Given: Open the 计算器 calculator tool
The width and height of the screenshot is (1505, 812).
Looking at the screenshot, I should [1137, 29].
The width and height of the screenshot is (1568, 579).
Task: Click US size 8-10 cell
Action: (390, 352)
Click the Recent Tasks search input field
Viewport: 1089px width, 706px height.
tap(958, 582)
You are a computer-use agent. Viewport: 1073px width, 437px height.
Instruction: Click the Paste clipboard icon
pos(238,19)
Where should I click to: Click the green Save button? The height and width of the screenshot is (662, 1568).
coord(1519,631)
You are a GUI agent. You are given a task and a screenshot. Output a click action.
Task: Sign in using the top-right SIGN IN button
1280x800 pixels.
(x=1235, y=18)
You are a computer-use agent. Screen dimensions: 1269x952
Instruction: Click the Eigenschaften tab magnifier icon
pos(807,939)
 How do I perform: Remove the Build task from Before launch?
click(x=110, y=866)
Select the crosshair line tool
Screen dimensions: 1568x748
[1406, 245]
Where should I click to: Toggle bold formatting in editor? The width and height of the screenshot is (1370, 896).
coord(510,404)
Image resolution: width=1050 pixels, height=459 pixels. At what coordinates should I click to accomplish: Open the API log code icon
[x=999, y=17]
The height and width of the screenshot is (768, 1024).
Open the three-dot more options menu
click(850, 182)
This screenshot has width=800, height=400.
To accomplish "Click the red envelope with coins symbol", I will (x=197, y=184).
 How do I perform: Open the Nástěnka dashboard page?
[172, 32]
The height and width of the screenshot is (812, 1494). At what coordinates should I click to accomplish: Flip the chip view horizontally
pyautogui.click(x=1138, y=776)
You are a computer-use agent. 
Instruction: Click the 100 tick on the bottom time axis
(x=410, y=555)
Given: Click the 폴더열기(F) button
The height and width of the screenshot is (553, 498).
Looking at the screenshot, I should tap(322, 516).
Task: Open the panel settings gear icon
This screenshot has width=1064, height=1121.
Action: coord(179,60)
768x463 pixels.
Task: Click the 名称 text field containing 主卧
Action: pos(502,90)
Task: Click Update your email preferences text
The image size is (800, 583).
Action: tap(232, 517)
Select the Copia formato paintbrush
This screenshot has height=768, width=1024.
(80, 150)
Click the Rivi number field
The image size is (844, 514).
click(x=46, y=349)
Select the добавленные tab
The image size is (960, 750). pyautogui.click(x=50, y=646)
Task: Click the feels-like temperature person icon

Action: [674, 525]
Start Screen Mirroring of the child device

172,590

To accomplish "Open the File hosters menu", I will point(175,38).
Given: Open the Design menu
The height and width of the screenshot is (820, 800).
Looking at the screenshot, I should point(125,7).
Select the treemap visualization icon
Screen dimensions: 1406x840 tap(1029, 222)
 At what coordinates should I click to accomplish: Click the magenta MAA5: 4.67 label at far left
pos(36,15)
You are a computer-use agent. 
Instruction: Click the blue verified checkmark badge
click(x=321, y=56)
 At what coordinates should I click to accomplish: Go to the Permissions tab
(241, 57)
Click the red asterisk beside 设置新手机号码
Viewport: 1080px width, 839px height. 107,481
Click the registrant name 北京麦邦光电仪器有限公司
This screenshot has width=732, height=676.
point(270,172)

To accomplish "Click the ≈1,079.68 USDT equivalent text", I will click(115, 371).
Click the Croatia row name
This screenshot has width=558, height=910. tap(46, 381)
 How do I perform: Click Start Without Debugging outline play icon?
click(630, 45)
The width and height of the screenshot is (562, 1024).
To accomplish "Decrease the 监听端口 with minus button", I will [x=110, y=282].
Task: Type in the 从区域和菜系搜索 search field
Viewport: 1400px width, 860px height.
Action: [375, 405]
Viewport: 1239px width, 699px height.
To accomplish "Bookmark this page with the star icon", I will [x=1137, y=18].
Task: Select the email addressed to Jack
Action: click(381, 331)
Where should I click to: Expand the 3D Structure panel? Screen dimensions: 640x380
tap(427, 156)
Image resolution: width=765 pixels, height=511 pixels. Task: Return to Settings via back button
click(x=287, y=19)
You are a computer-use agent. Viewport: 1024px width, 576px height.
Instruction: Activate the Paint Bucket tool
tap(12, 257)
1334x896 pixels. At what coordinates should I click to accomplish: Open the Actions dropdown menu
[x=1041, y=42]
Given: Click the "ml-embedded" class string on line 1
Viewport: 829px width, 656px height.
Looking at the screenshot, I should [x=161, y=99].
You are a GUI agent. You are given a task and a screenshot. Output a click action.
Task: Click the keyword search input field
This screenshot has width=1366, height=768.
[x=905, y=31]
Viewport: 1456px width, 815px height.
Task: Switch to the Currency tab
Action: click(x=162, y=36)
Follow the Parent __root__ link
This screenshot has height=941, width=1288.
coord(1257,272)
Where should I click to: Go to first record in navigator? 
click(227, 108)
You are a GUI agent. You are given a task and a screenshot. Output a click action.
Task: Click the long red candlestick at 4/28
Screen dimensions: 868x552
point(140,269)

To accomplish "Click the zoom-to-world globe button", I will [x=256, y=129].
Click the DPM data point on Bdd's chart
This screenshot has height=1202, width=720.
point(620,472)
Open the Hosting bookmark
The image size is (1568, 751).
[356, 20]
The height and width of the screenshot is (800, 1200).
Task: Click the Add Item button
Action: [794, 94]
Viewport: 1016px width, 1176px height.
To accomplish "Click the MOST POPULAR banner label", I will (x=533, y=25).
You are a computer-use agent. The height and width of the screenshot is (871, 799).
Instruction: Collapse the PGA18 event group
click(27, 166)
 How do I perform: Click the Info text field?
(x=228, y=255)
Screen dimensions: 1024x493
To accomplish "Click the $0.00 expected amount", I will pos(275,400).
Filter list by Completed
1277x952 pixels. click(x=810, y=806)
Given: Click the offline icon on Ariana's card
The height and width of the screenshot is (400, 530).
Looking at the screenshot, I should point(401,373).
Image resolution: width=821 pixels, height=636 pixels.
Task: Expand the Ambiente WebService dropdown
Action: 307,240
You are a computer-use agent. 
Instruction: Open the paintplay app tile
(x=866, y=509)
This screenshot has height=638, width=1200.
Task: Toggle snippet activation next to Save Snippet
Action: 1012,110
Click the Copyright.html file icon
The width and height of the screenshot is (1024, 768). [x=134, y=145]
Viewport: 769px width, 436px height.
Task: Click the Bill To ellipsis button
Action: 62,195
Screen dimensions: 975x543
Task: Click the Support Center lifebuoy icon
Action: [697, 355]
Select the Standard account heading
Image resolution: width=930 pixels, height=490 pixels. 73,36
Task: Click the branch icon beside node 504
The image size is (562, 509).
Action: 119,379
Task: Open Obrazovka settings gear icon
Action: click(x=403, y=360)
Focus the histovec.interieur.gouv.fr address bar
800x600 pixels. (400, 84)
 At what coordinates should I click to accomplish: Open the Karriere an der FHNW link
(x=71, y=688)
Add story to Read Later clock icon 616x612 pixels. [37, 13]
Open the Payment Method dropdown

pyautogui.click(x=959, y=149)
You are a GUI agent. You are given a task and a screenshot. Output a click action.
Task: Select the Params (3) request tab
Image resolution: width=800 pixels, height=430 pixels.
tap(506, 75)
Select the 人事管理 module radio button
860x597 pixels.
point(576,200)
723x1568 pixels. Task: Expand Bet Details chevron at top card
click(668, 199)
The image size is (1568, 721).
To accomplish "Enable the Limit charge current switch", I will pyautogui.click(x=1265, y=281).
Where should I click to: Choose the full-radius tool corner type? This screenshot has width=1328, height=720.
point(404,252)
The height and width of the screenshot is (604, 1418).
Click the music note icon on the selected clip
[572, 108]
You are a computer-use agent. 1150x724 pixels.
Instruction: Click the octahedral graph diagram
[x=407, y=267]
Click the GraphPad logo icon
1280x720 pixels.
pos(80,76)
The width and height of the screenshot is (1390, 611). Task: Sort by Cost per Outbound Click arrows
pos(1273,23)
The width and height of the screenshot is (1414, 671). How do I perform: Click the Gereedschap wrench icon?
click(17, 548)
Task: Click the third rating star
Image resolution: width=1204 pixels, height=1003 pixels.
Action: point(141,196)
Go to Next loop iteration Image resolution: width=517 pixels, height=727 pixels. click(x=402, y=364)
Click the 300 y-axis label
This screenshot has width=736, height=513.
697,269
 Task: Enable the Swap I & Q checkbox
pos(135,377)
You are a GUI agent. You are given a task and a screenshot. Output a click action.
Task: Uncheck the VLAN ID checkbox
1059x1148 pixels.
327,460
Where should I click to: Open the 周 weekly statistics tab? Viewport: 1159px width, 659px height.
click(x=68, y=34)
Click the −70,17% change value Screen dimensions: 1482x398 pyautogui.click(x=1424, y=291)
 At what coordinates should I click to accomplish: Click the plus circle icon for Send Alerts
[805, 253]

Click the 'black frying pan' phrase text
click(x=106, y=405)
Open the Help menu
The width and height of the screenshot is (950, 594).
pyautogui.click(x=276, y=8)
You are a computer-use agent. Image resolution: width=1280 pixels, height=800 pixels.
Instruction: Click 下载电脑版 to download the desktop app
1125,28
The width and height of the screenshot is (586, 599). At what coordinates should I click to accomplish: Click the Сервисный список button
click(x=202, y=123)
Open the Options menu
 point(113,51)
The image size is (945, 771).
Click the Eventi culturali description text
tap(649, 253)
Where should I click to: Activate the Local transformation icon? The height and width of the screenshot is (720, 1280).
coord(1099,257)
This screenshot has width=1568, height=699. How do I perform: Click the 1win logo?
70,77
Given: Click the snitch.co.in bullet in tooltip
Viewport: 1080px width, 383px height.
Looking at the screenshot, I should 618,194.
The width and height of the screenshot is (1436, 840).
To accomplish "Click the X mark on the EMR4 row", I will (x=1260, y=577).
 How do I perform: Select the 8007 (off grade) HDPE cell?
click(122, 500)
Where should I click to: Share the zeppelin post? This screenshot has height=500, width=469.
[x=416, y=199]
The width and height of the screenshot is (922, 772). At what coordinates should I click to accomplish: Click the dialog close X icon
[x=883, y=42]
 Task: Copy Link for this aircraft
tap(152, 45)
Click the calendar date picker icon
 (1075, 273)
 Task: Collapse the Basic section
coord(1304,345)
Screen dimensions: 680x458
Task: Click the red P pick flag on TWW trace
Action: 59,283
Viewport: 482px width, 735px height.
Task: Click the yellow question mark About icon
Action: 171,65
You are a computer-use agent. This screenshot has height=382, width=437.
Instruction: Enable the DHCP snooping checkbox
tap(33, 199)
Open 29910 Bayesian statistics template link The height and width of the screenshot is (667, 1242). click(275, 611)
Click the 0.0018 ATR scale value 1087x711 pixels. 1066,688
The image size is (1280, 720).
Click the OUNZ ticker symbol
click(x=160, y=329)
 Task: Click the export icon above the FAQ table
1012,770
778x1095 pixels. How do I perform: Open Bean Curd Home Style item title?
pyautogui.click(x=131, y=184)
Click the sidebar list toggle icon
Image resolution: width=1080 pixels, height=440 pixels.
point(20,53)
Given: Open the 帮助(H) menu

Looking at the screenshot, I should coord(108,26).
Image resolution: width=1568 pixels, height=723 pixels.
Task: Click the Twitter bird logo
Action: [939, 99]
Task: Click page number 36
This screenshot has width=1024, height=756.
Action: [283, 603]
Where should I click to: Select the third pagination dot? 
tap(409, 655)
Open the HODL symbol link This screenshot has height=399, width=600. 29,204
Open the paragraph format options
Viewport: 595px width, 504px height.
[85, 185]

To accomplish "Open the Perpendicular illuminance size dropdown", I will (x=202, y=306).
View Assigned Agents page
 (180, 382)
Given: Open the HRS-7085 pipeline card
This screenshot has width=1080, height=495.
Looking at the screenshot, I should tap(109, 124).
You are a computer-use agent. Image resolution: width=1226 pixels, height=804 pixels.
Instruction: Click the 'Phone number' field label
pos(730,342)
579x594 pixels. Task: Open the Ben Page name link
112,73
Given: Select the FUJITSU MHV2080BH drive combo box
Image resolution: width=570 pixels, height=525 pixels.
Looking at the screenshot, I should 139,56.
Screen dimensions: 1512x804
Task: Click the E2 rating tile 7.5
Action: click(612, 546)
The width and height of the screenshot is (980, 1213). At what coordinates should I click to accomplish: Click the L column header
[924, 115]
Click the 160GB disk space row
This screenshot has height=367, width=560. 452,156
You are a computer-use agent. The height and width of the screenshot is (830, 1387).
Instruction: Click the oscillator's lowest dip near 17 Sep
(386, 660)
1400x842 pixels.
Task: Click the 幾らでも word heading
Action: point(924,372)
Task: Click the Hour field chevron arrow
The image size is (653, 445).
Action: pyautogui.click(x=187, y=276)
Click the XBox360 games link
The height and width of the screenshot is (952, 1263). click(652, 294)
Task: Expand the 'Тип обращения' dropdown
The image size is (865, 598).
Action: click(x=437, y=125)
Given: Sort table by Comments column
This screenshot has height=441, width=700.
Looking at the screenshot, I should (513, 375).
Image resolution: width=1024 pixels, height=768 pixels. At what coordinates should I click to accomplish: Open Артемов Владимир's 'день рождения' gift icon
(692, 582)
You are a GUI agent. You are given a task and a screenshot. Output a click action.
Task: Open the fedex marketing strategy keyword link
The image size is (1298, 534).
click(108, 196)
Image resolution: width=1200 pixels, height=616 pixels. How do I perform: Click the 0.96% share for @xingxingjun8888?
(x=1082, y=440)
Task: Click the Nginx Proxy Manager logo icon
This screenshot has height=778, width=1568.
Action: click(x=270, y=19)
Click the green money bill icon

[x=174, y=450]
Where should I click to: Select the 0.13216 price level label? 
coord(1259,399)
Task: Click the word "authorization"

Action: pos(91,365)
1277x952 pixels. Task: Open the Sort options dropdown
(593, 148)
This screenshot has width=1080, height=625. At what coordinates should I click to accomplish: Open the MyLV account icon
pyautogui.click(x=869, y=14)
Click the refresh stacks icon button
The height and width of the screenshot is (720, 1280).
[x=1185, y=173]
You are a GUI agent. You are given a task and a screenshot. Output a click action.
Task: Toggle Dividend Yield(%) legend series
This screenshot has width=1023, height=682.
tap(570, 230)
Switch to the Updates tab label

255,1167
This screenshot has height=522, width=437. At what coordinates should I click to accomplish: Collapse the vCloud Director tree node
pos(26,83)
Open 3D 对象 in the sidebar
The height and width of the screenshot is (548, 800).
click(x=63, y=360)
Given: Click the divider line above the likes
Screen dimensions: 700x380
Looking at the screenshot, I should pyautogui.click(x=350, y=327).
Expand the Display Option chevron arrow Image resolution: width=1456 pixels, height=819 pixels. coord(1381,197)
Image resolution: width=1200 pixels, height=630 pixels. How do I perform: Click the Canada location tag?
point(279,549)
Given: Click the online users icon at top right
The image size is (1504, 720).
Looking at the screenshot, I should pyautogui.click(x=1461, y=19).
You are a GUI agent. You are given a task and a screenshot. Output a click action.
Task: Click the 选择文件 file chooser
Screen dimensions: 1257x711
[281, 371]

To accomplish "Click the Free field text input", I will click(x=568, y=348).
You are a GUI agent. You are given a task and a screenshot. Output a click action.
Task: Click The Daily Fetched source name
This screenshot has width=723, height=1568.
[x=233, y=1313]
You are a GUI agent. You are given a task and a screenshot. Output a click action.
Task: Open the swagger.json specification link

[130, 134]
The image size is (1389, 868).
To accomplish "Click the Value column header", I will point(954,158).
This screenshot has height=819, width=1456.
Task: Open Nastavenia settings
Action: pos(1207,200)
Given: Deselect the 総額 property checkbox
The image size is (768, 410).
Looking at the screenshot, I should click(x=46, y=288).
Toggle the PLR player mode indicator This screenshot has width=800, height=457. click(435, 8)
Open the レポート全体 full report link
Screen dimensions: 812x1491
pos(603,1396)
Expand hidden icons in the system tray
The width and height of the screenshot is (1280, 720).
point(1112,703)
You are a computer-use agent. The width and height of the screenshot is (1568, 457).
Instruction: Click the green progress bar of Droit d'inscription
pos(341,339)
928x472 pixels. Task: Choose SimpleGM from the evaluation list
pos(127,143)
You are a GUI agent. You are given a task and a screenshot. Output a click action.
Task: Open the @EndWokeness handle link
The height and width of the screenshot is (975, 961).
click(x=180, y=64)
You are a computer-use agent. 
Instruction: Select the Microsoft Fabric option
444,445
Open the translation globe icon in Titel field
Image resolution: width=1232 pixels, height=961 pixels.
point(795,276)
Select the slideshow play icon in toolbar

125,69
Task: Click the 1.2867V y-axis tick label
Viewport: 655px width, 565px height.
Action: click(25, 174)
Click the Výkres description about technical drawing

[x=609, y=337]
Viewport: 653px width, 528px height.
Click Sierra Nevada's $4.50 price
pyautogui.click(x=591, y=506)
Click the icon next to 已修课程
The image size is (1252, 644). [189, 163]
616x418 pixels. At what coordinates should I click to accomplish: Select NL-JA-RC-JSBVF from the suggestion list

# # #

Try it ->
Only the lines from the one containing "Image resolution: width=1232" through the end of the listing should be copied, and they should be copied exactly.

Exercise solution ->
Image resolution: width=1232 pixels, height=961 pixels.
point(795,276)
Select the slideshow play icon in toolbar

125,69
Task: Click the 1.2867V y-axis tick label
Viewport: 655px width, 565px height.
Action: click(25, 174)
Click the Výkres description about technical drawing

[x=609, y=337]
Viewport: 653px width, 528px height.
Click Sierra Nevada's $4.50 price
pyautogui.click(x=591, y=506)
Click the icon next to 已修课程
The image size is (1252, 644). [189, 163]
616x418 pixels. At what coordinates should I click to accomplish: Select NL-JA-RC-JSBVF from the suggestion list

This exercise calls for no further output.